This is
the sort of thing with which I will not put up:
"Not the childish asking if I'm obtuse part... it's not as common from Gene, but it happens. I mean his willingness to take up the Rumsfeld/Bush line on how critical uniforms are for treating soldiers like soldiers:"
1) Childish? Someone who does not recognize the difference between shooting at a Pennsylvania resident who is carrying a gun in a battle wearing a Confederate uniform, and blowing up some guy driving along in his family wagon in Yemen because it is alleged he is al Qaeda is either being unintentionally obtuse or deliberately obtuse. Since I know Daniel is a very bright guy, I'm giving him the credit of thinking he is being deliberately obtuse, because he likes Obama. I can't see why in the world it is "childish" to note there must be some sort of obtuseness involved in this.
2) Did
I make uniforms the critical thing about whether one can shoot back? No, I wrote, "If some guy is out in a Confederate (or German or whatever) uniform shooting at our troops we can pretty much assume he is an enemy combatant." I now realize that what I assumed, since we were talking about Vicksburg, I should have explicitly said: "on a battlefield." But hey, it was just a blog comment.
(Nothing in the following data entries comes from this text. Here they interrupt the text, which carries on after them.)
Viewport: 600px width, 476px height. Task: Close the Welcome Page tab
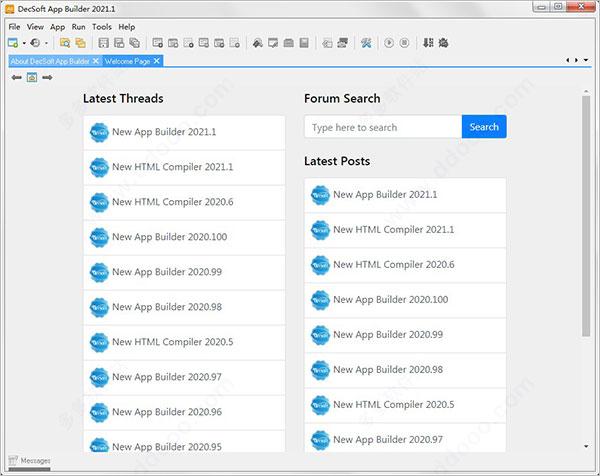click(157, 61)
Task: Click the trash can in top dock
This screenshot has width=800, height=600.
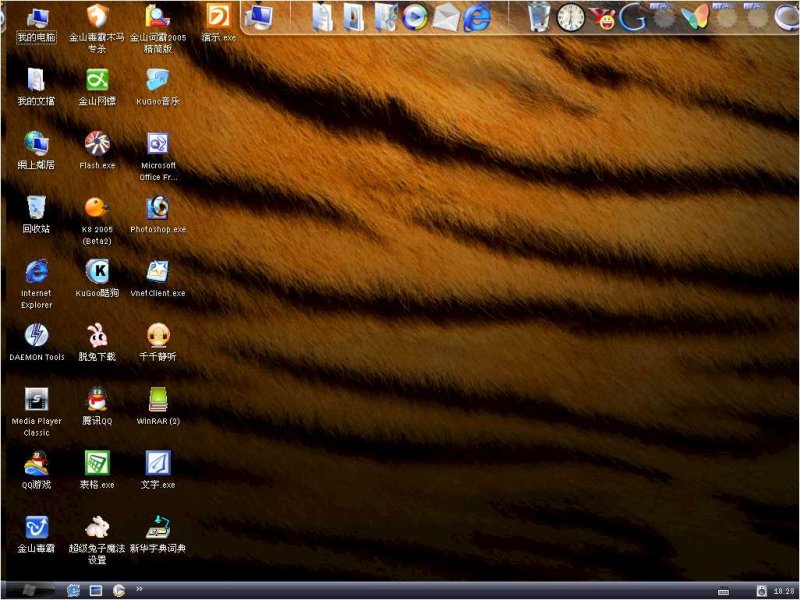Action: click(x=539, y=17)
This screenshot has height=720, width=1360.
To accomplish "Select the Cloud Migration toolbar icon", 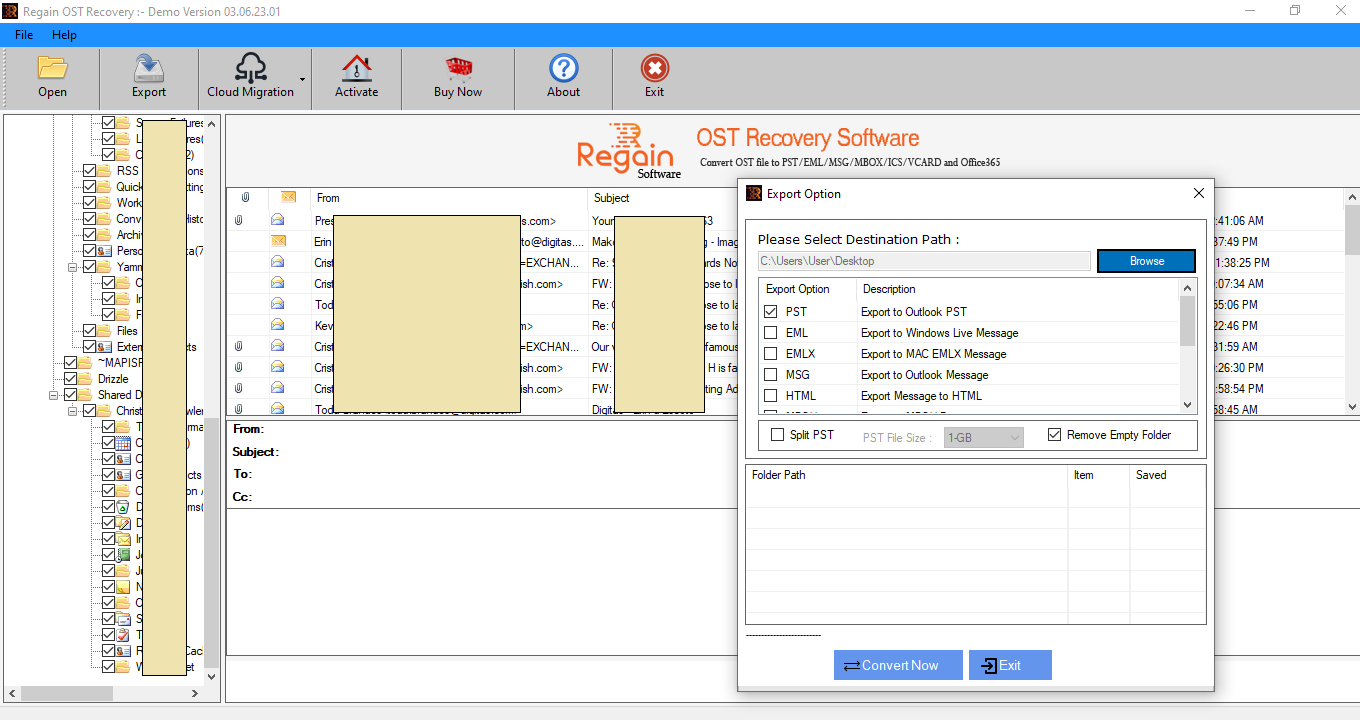I will click(x=251, y=75).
So, I was saying, "Someone in a uniform, on a battlefield, shooting at our troops, is obviously an enemy combatant." And in what order to I evaluate these criteria? Well, the first and foremost would be "shooting at our troops." If someone in no uniform, far from a battlefield, starts shooting at some American soldiers,
they can shoot back. Period.
The next most important criterion would be "on a battlefield." So, if American soldiers are on a battlefield, facing an enemy, and someone is moving freely about their lines, carrying a gun, despite not wearing a uniform, he can be shot. Perhaps he is a mercenary, perhaps a soldier who forgot his uniform that day, but it is OK to shoot him.
Now, if he is running around back there, with no uniform,
and no gun, we ought to pause: perhaps he is a Red Cross volunteer. We should not shoot him unless we have some evidence of his hostility.
The whole point is, we should not kill people unless we have clear evidence of their being a member of hostile forces. A uniform is
a part of forming such a judgment. Nothing I wrote posited uniforms as some unique demarcation criterion. That is just Kuehn's invention.
Now, I can respect someone who says, "Gunning down these alleged al Qaeda members is obviously troublesome, but it is the best we can do in this awful situation." But Kuehn in his first post suggested that doing so is no more problematic than shooting at a soldier in Confederate uniform who is shooting at you. (That he backed off this position in his follow-up post shows, I think, that he realized his initial position could not be maintained.)
I hope Daniel will consider this scenario seriously: He likes Obama (as I do, but perhaps not as much as him), and he wants to believe Obama will judge fairly as to which people, not in uniform, not carrying weapons, not on a battlefield, not attacking any Americans at that moment, can be assassinated. But what will he think when another Richard Nixon is elected, and that president blows up a media outlet critical of his Mideast policy, and then declares, "They were working with al Qaeda!"? I know Daniel will object, but can't he see that he is setting up the institutional structure that allows his objection to be summarily dismissed? "Hey, they were enemy combatants? Did we have to get judicial review before we shot at that guy at Vicksburg? So shut up, you malcontent!"
UPDATE: Gene Healy
over at Reason notes: "Any citizen the administration believes to be a 'senior operational leader' of al Qaeda or an 'associated force' can be killed if a 'high-level official of the U.S. government has determined that the targeted individual poses an imminent threat of violent attack against the United States' and deems his capture 'infeasible.' But the memo also makes clear that the administration alone will decide whether it has met those criteria—and how to define the terms."
So, if the administration "believes" you are in al Qaeda, and "believes" you pose an imminent threat to the U.S., and "believes" you can't be captured, you can be killed. Is that not a
wee bit different than shooting at some guy from Pennsylvania who is wearing an enemy uniform on a battlefield along with a bunch of enemy troops and who is aiming a rifle at you?And isn't someone who pretends this difference doesn't exist being obtuse, whether deliberately or not?